• [Supplied data]
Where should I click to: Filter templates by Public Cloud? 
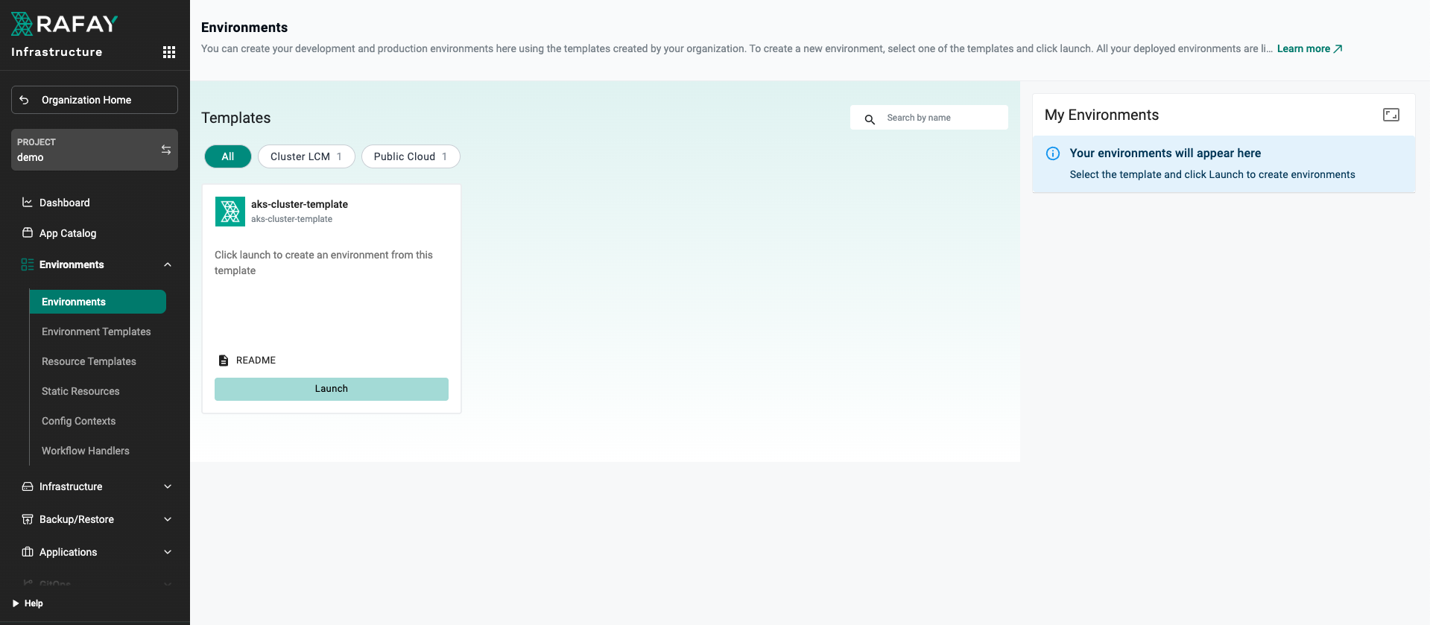[x=411, y=156]
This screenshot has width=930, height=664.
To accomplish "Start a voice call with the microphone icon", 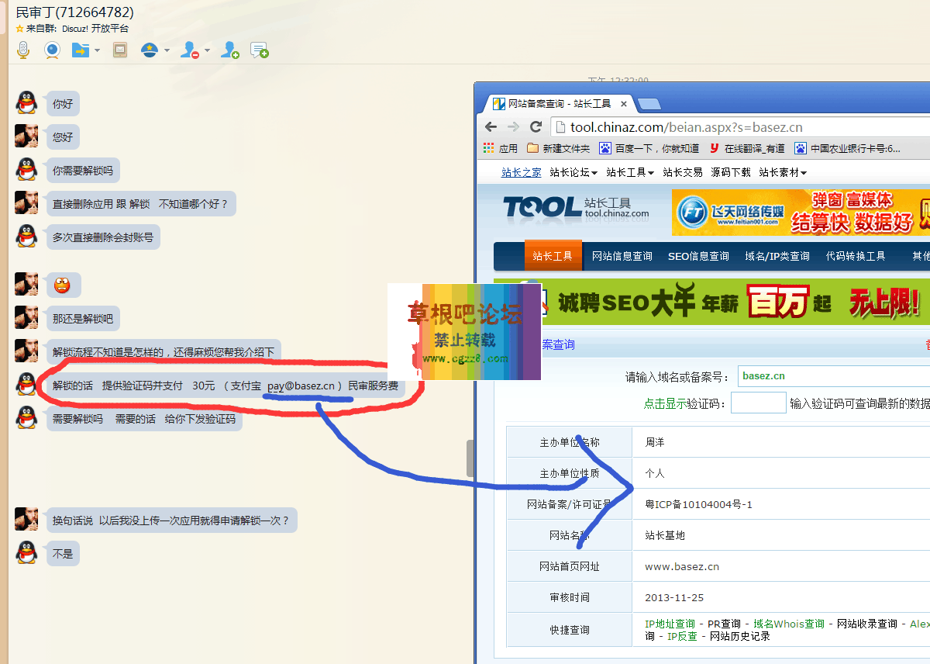I will coord(23,50).
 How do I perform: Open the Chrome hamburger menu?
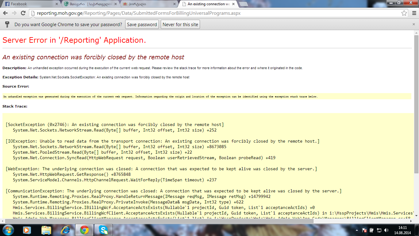tap(414, 13)
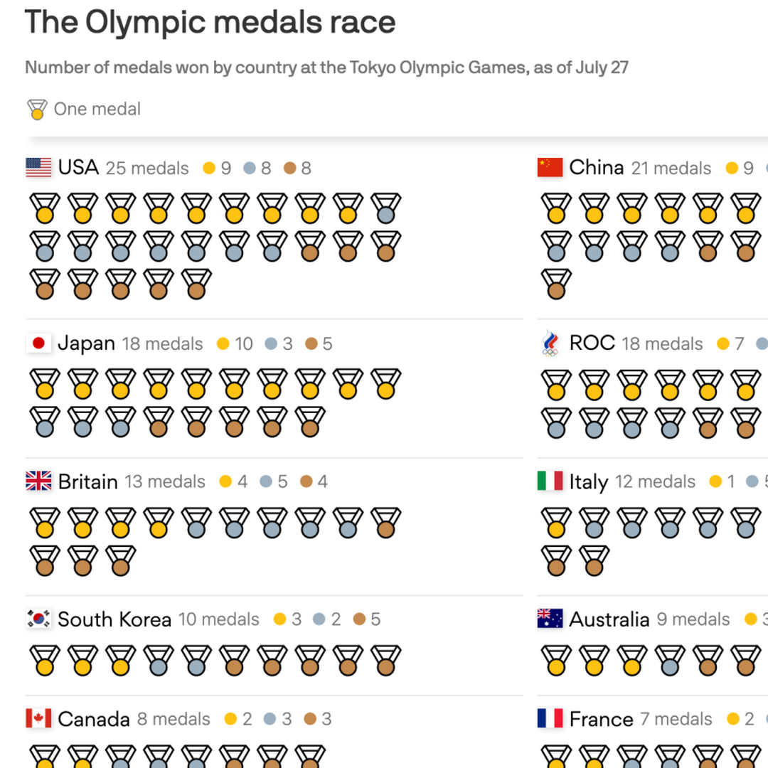Click the Britain Union Jack flag
Viewport: 768px width, 768px height.
(38, 481)
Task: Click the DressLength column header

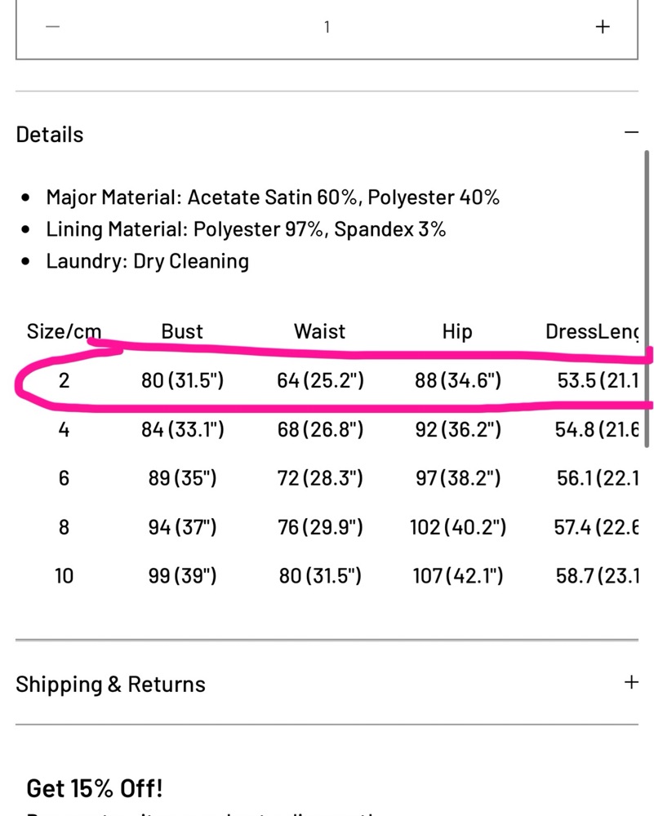Action: 591,331
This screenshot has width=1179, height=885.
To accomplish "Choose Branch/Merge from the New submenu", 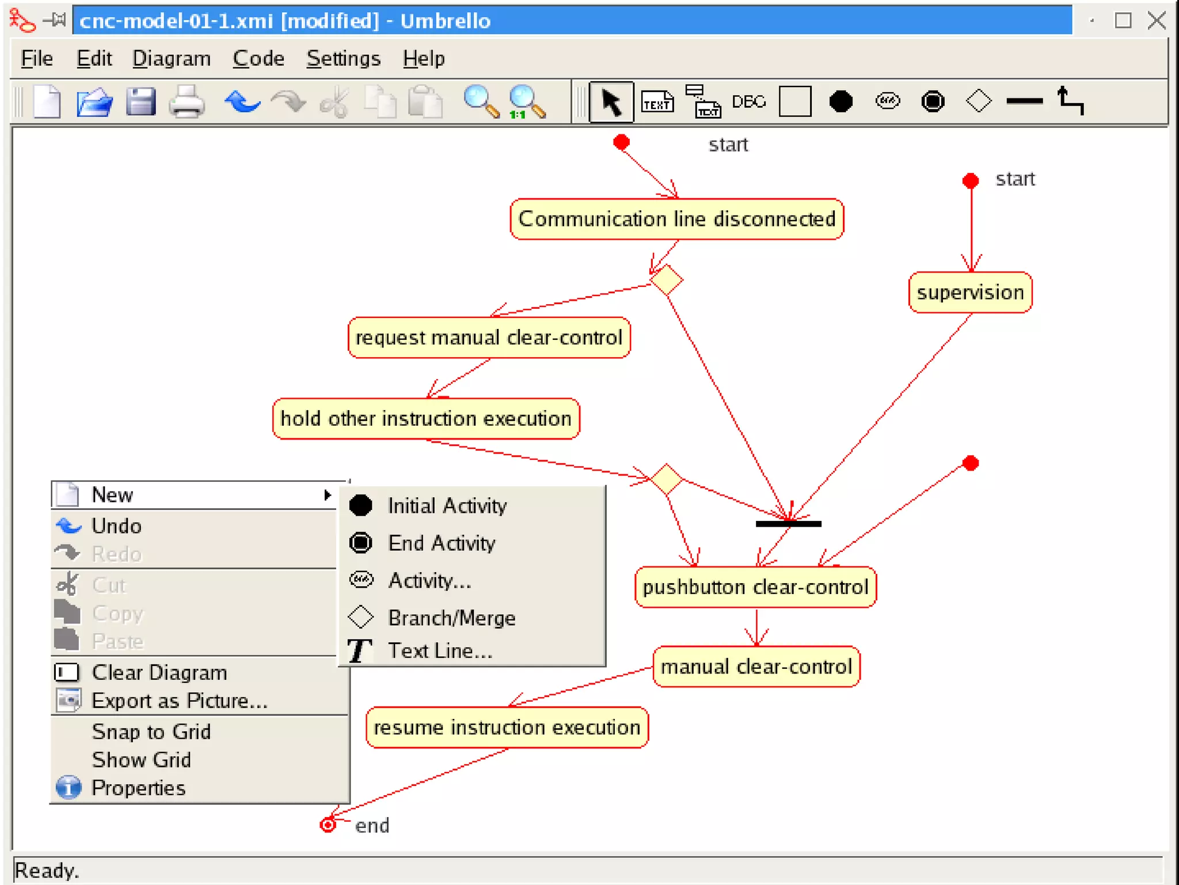I will [x=451, y=618].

• [Job] Pick out each line in the items above that contains the word "width", and copy those lines in full.

• [Solution]
This screenshot has width=930, height=664.
Viewport: 768px width, 768px height.
This screenshot has width=1179, height=885.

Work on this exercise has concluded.